JACKSONVILLE, Fla. -- The First Coast is home to a few different military bases. But, one of them has a job that no other base has. They are in charge of rehabbing NOAA's P3 Orion planes that fly directly into tropical storms, gathering information for the public.

NOAA has three planes, two P3 Orions, Miss Piggy and Kermit, and a high altitude plane. These planes need to be checked out every once in a while and work needs to be done.

"Every 100 hours we do an inspection and every 400 hours we do another inspection. We keep a close eye on them. They get beat up a little bit so we want to make sure they're staying in tip top shape," said Lt. Kevin Doremus, NOAA pilot.

About every six years, the planes come to NAS JAX. They get completely stripped from the cockpit to the back of the plane. Everything gets taken off and put back together.

"It's going through a pretty extensive maintenance period today where its getting new wings, a new tail section, and while we're upgrading it with more fuel effect engines and updated science equipment," said Doremus.

Lt. Doremus has been flying with NOAA for 6 years.

"You're looking at your nose radar, and you can start to see the gap in precipitation so you know you're getting toward the eye.
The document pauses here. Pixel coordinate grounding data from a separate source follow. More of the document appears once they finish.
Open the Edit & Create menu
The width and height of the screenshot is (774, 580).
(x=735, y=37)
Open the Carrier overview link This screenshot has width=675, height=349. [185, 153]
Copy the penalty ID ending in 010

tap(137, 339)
It's a really interesting feeling You're getting rocked, you're getting bumped around, and then all of the sudden it's calm. You look around and you have clouds all around you, 360. It's clear above, it's clear below. It's beautiful," said Lt. Doremus.
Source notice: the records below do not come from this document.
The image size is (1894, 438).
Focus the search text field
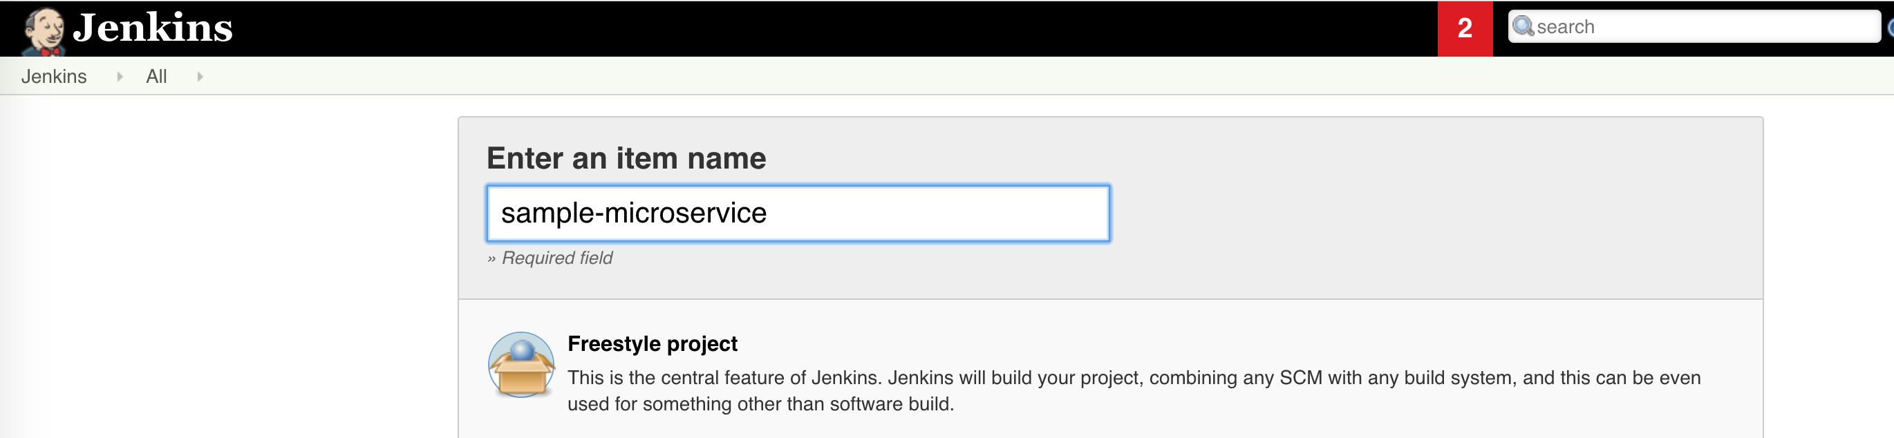pos(1694,26)
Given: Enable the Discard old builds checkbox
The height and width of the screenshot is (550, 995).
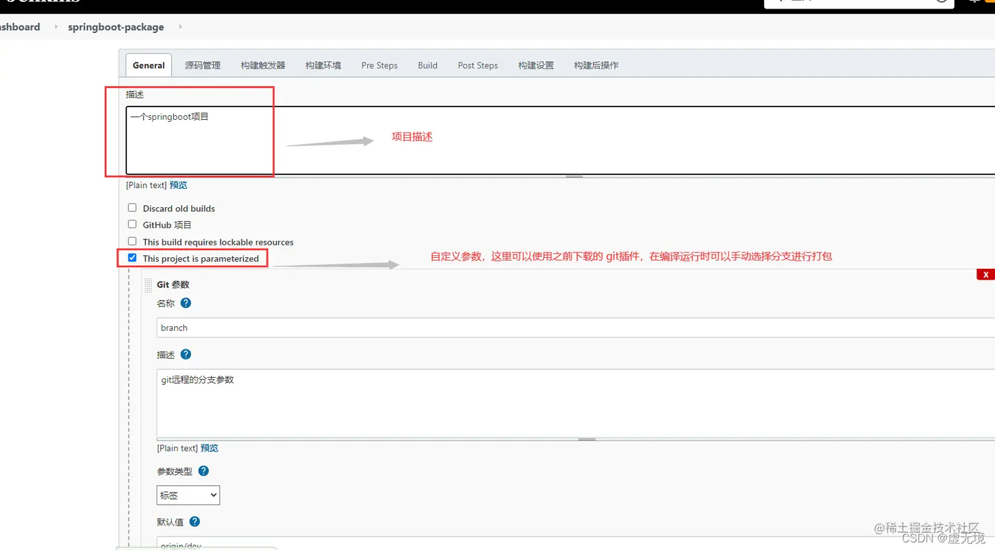Looking at the screenshot, I should (132, 207).
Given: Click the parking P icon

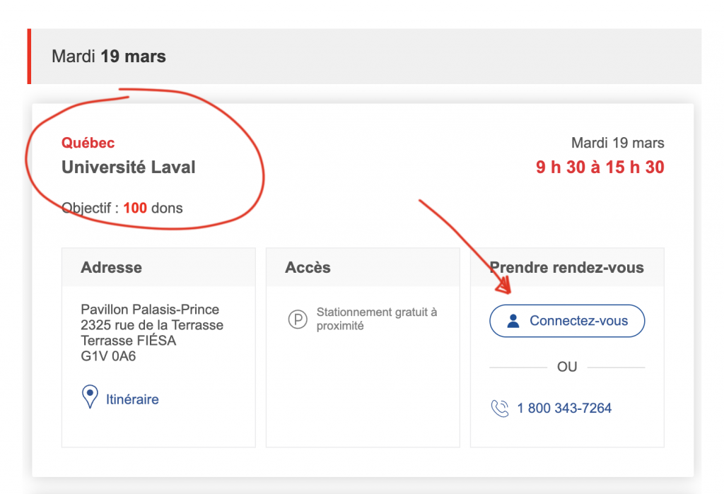Looking at the screenshot, I should [x=298, y=319].
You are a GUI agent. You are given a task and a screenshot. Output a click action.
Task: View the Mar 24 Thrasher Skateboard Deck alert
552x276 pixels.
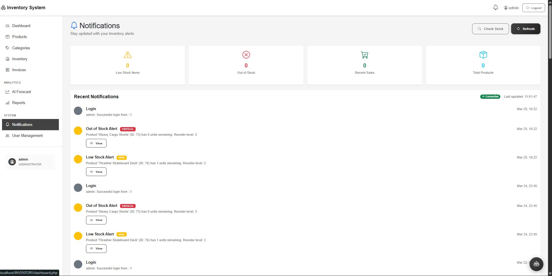[96, 249]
Because of that, Angello Evans, who's in charge of the P3s at NAS JAX, says there's a lot of pride in the people who are working on the planes.

"These guys don't fly around the hurricane, they fly directly into the hurricane. And the artisans know they're part of working on an aircraft that flies into the hurricane and let the public know what's going on with these storms because in Florida, there's a lot of storms," said Evans.

By the time the plane is all done, there will have been about 200 people who have worked on it. It'll be done in August of next year.